▶ [Work to complete] Return all of the records below verbatim.

▶ [Data for this task]
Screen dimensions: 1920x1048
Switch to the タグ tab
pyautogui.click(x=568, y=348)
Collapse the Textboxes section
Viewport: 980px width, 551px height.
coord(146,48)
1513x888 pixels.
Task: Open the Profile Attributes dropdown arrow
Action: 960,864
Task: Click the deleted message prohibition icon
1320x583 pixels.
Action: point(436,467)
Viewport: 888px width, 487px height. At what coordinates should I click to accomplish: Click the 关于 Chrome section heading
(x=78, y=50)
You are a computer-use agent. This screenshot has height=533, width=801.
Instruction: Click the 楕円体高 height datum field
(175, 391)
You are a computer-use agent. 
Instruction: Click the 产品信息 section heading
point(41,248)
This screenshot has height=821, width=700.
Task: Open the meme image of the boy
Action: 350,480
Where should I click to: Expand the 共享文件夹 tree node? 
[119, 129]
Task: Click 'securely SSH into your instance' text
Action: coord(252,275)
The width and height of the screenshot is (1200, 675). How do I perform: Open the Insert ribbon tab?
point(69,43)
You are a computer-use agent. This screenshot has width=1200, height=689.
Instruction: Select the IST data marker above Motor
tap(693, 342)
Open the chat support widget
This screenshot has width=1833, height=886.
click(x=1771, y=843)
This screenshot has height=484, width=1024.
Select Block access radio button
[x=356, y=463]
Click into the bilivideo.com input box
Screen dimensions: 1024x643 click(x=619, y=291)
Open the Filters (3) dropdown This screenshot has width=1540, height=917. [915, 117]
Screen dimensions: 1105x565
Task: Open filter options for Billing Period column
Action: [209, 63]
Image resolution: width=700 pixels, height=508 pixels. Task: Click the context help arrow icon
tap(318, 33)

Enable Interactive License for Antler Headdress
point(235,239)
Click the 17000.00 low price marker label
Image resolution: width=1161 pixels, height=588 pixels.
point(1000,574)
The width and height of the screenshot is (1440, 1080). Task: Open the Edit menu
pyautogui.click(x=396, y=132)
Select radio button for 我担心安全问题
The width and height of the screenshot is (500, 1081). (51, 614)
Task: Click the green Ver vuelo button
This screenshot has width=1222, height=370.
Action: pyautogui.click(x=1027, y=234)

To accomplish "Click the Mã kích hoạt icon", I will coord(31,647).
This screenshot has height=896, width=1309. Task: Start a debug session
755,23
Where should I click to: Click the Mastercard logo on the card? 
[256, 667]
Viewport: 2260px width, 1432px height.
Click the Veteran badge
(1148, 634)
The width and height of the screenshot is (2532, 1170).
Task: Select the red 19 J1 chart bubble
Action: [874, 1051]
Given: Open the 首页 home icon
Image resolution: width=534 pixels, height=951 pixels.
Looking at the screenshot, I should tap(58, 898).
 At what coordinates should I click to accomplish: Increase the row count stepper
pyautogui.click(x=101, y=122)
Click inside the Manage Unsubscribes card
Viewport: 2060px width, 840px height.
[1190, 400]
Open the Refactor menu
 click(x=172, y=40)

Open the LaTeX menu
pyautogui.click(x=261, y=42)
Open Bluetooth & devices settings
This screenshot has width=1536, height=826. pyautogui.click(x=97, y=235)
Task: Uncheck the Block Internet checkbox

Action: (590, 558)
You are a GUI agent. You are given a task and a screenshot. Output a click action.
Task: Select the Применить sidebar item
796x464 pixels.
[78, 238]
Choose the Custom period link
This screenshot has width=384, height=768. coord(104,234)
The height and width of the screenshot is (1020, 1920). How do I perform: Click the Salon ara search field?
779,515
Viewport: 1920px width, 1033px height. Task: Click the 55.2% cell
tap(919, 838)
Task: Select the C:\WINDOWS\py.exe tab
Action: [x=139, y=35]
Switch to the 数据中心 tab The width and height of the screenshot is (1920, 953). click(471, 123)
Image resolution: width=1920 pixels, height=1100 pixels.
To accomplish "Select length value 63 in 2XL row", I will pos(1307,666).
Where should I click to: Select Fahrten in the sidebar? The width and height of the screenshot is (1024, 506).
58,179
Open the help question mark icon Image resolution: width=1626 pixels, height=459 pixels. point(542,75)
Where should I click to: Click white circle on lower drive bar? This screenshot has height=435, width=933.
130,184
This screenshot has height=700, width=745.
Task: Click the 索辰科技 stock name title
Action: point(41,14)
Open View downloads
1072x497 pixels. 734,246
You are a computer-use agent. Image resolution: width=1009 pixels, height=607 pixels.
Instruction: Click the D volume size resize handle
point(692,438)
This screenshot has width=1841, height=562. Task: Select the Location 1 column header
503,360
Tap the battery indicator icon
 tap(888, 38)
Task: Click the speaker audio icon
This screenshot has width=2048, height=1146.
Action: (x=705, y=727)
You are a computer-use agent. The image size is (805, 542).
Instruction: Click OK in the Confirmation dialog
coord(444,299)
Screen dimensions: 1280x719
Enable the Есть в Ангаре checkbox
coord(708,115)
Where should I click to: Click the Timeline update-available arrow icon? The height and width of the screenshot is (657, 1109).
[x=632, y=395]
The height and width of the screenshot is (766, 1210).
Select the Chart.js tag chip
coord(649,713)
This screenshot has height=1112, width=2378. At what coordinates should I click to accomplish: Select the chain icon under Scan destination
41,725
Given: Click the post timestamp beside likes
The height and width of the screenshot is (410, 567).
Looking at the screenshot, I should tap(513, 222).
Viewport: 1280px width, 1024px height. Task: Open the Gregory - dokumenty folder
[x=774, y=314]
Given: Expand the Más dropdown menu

▶ [Answer area]
Screen dimensions: 1920x1048
Switch to the タグ tab
pyautogui.click(x=568, y=348)
Collapse the Textboxes section
Viewport: 980px width, 551px height.
coord(146,48)
1513x888 pixels.
Task: Open the Profile Attributes dropdown arrow
Action: 960,864
Task: Click the deleted message prohibition icon
1320x583 pixels.
Action: point(436,467)
Viewport: 888px width, 487px height. At what coordinates should I click to accomplish: Click the 关于 Chrome section heading
(x=78, y=50)
You are a computer-use agent. This screenshot has height=533, width=801.
Instruction: Click the 楕円体高 height datum field
(175, 391)
You are a computer-use agent. 
Instruction: Click the 产品信息 section heading
point(41,248)
This screenshot has height=821, width=700.
Task: Open the meme image of the boy
Action: 350,480
Where should I click to: Expand the 共享文件夹 tree node? 
[119, 129]
Task: Click 'securely SSH into your instance' text
Action: coord(252,275)
The width and height of the screenshot is (1200, 675). How do I perform: Open the Insert ribbon tab?
point(69,43)
You are a computer-use agent. This screenshot has width=1200, height=689.
Instruction: Select the IST data marker above Motor
tap(693, 342)
Open the chat support widget
This screenshot has width=1833, height=886.
click(x=1771, y=843)
This screenshot has height=484, width=1024.
Select Block access radio button
[x=356, y=463]
Click into the bilivideo.com input box
Screen dimensions: 1024x643 click(x=619, y=291)
Open the Filters (3) dropdown This screenshot has width=1540, height=917. [915, 117]
Screen dimensions: 1105x565
Task: Open filter options for Billing Period column
Action: [209, 63]
Image resolution: width=700 pixels, height=508 pixels. Task: Click the context help arrow icon
tap(318, 33)

Enable Interactive License for Antler Headdress
point(235,239)
Click the 17000.00 low price marker label
Image resolution: width=1161 pixels, height=588 pixels.
point(1000,574)
The width and height of the screenshot is (1440, 1080). Task: Open the Edit menu
pyautogui.click(x=396, y=132)
Select radio button for 我担心安全问题
The width and height of the screenshot is (500, 1081). (51, 614)
Task: Click the green Ver vuelo button
This screenshot has width=1222, height=370.
Action: pyautogui.click(x=1027, y=234)

To accomplish "Click the Mã kích hoạt icon", I will coord(31,647).
This screenshot has height=896, width=1309. Task: Start a debug session
755,23
Where should I click to: Click the Mastercard logo on the card? 
[256, 667]
Viewport: 2260px width, 1432px height.
Click the Veteran badge
(1148, 634)
The width and height of the screenshot is (2532, 1170).
Task: Select the red 19 J1 chart bubble
Action: [874, 1051]
Given: Open the 首页 home icon
Image resolution: width=534 pixels, height=951 pixels.
Looking at the screenshot, I should tap(58, 898).
 At what coordinates should I click to accomplish: Increase the row count stepper
pyautogui.click(x=101, y=122)
Click inside the Manage Unsubscribes card
Viewport: 2060px width, 840px height.
[1190, 400]
Open the Refactor menu
 click(x=172, y=40)

Open the LaTeX menu
pyautogui.click(x=261, y=42)
Open Bluetooth & devices settings
This screenshot has width=1536, height=826. pyautogui.click(x=97, y=235)
Task: Uncheck the Block Internet checkbox

Action: (590, 558)
You are a GUI agent. You are given a task and a screenshot. Output a click action.
Task: Select the Применить sidebar item
796x464 pixels.
[78, 238]
Choose the Custom period link
This screenshot has width=384, height=768. coord(104,234)
The height and width of the screenshot is (1020, 1920). How do I perform: Click the Salon ara search field?
779,515
Viewport: 1920px width, 1033px height. Task: Click the 55.2% cell
tap(919, 838)
Task: Select the C:\WINDOWS\py.exe tab
Action: [x=139, y=35]
Switch to the 数据中心 tab The width and height of the screenshot is (1920, 953). click(471, 123)
Image resolution: width=1920 pixels, height=1100 pixels.
To accomplish "Select length value 63 in 2XL row", I will pos(1307,666).
Where should I click to: Select Fahrten in the sidebar? The width and height of the screenshot is (1024, 506).
58,179
Open the help question mark icon Image resolution: width=1626 pixels, height=459 pixels. point(542,75)
Where should I click to: Click white circle on lower drive bar? This screenshot has height=435, width=933.
130,184
This screenshot has height=700, width=745.
Task: Click the 索辰科技 stock name title
Action: point(41,14)
Open View downloads
1072x497 pixels. 734,246
You are a computer-use agent. Image resolution: width=1009 pixels, height=607 pixels.
Instruction: Click the D volume size resize handle
point(692,438)
This screenshot has width=1841, height=562. Task: Select the Location 1 column header
503,360
Tap the battery indicator icon
 tap(888, 38)
Task: Click the speaker audio icon
This screenshot has width=2048, height=1146.
Action: (x=705, y=727)
You are a computer-use agent. The image size is (805, 542).
Instruction: Click OK in the Confirmation dialog
coord(444,299)
Screen dimensions: 1280x719
Enable the Есть в Ангаре checkbox
coord(708,115)
Where should I click to: Click the Timeline update-available arrow icon? The height and width of the screenshot is (657, 1109).
[x=632, y=395]
The height and width of the screenshot is (766, 1210).
Select the Chart.js tag chip
coord(649,713)
This screenshot has height=1112, width=2378. At what coordinates should I click to accomplish: Select the chain icon under Scan destination
41,725
Given: Click the post timestamp beside likes
The height and width of the screenshot is (410, 567).
Looking at the screenshot, I should tap(513, 222).
Viewport: 1280px width, 1024px height. Task: Open the Gregory - dokumenty folder
[x=774, y=314]
Given: Expand the Más dropdown menu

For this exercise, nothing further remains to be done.